Une véritable politique de protection de la nature est nécessaire et pourrait s’articuler autour de mesures structurelles.
On ne peut pas protéger la biodiversité indépendamment du fonctionnement de l’économie, et en particulier de l’agriculture qui constitue le principal élément de déclin de la biodiversité. Espérer l’enrayer en protégeant des bouts d’espaces ou des espèces, même s’ils sont reliés par des corridors écologiques, est totalement illusoire. Il faut pouvoir agir sur 100 % du territoire : par une agriculture 100 % bio, par la mise en place d’un système de polyculture avec de petites parcelles. Il faut rendre cet objectif obligatoire, rapidement et partout, même si, bien sûr, on doit en négocier les modalités avec le monde agricole et les citoyenEs. Cela implique de remettre en cause l’agro-industrie, la grande distribution, la malbouffe.
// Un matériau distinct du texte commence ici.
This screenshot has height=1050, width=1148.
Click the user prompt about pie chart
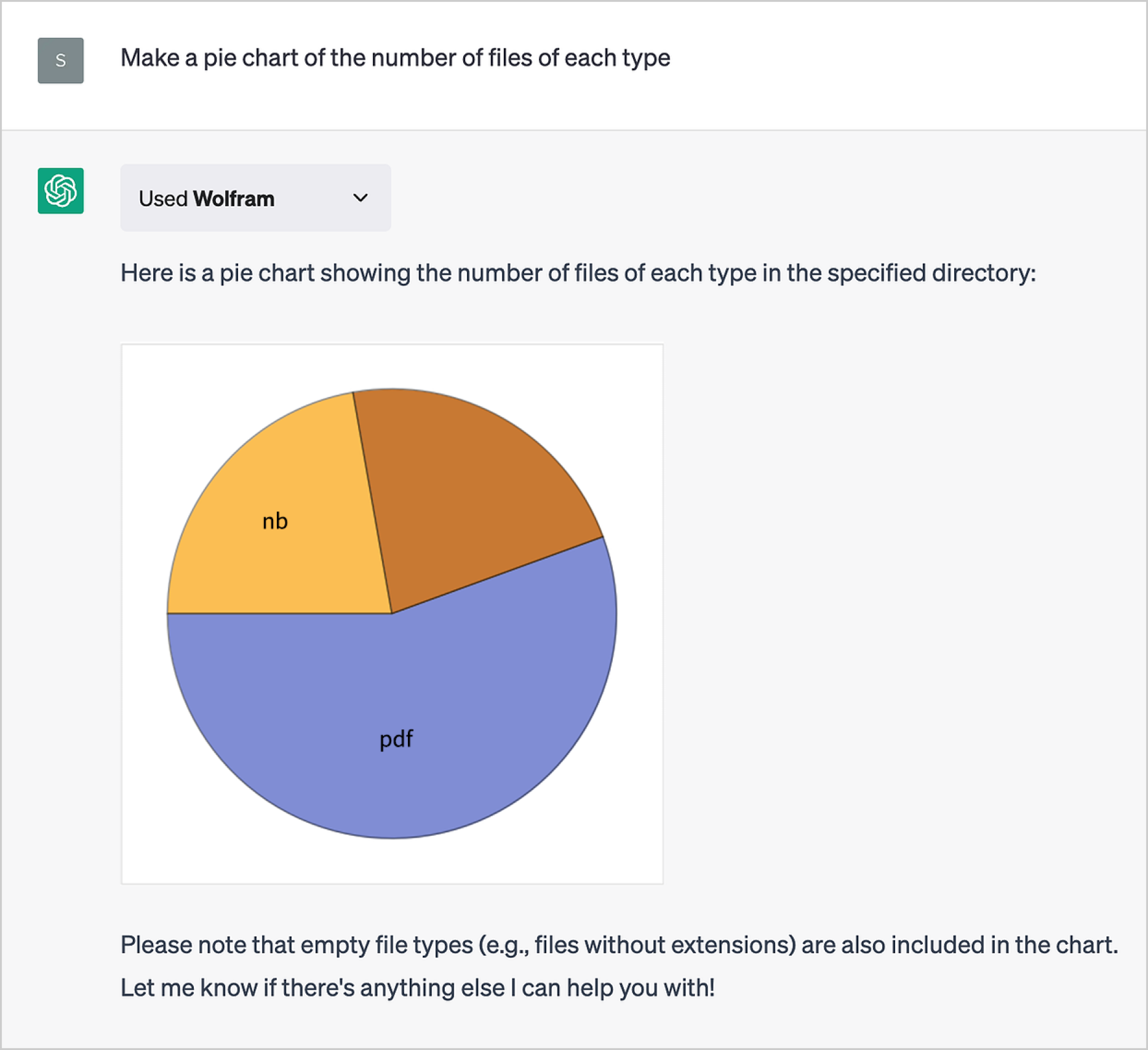click(395, 58)
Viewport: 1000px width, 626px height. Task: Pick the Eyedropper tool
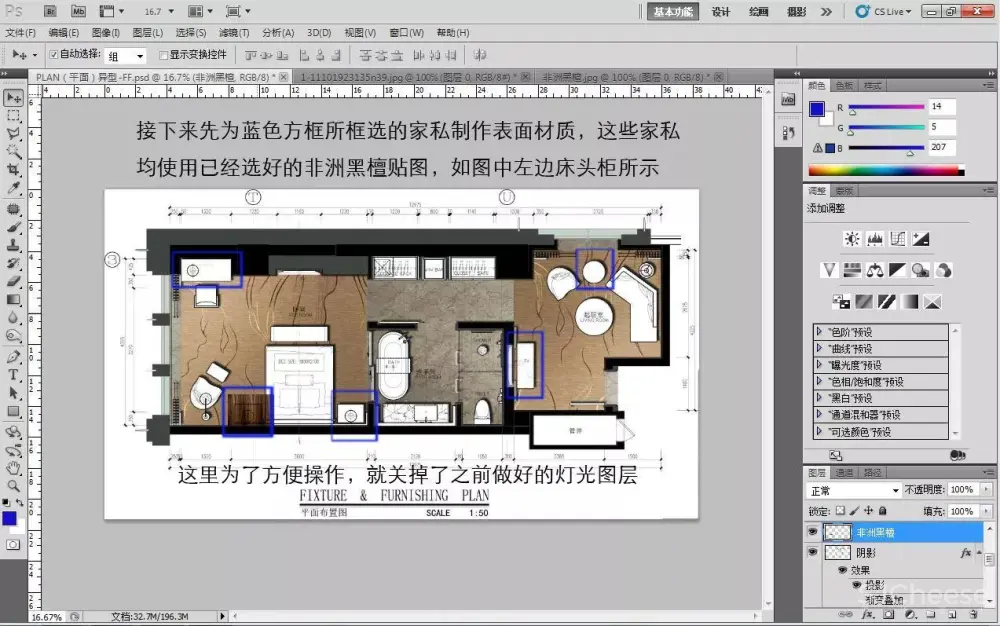coord(14,190)
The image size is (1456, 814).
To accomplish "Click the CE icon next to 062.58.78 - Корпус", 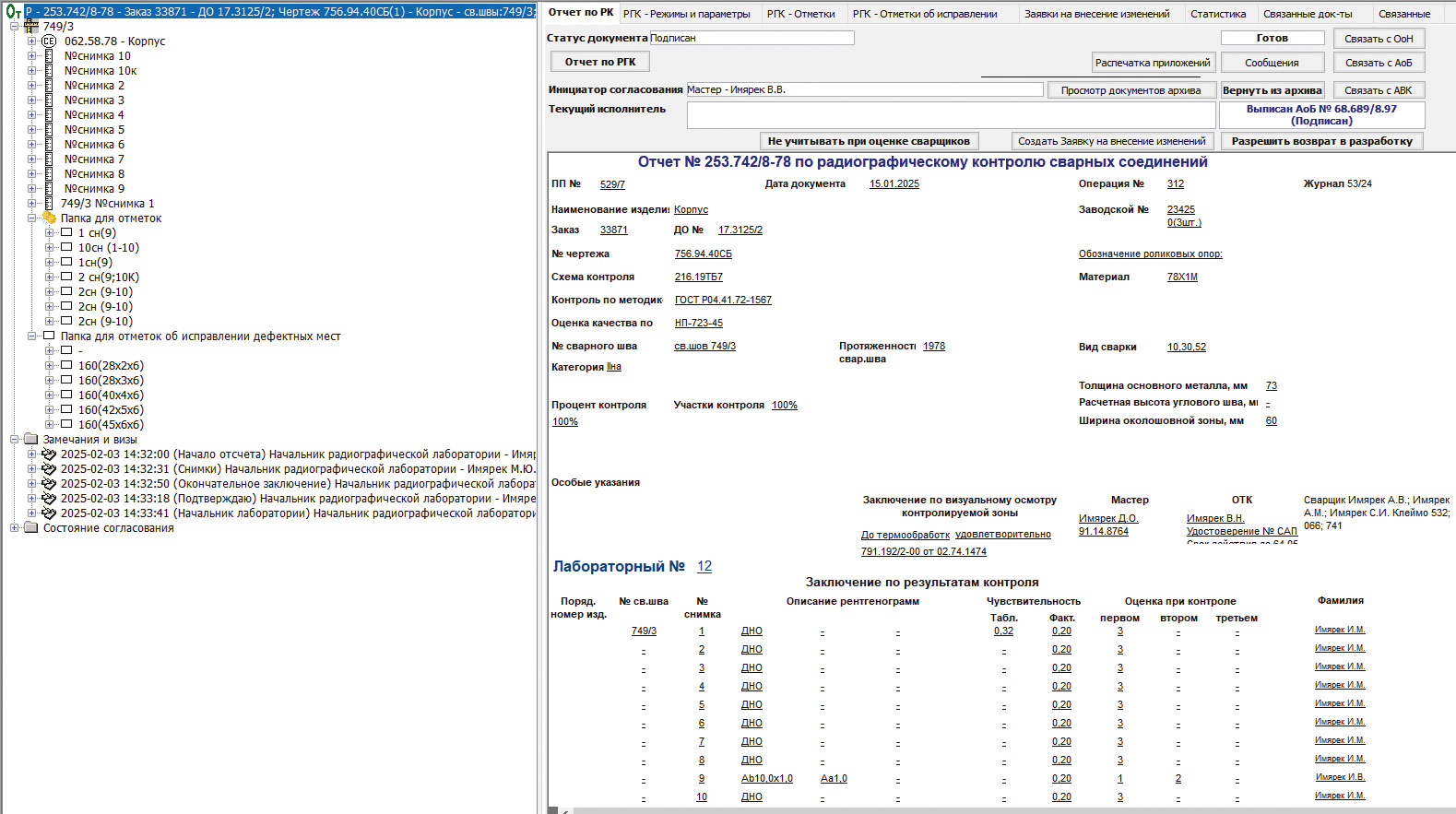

Il faut aussi favoriser la diversité des espèces cultivées et élevées, en laissant aux paysanEs le libre choix des semences qu’ils utilisent, en interdisant le brevetage du vivant.
Une vraie loi « biodiversité »
Il nous faut une loi spécifique et ambitieuse de protection de la biodiversité qui devra inclure :
– La protection de toutes les espèces à statut de conservation défavorable (par exemple, les 2/3 des espèces d’oiseaux chassés en France), une réforme de la chasse, l’obligation de démontrer l’impact d’une espèce sur l’économie ou la biodiversité avant d’envisager des mesures de régulation.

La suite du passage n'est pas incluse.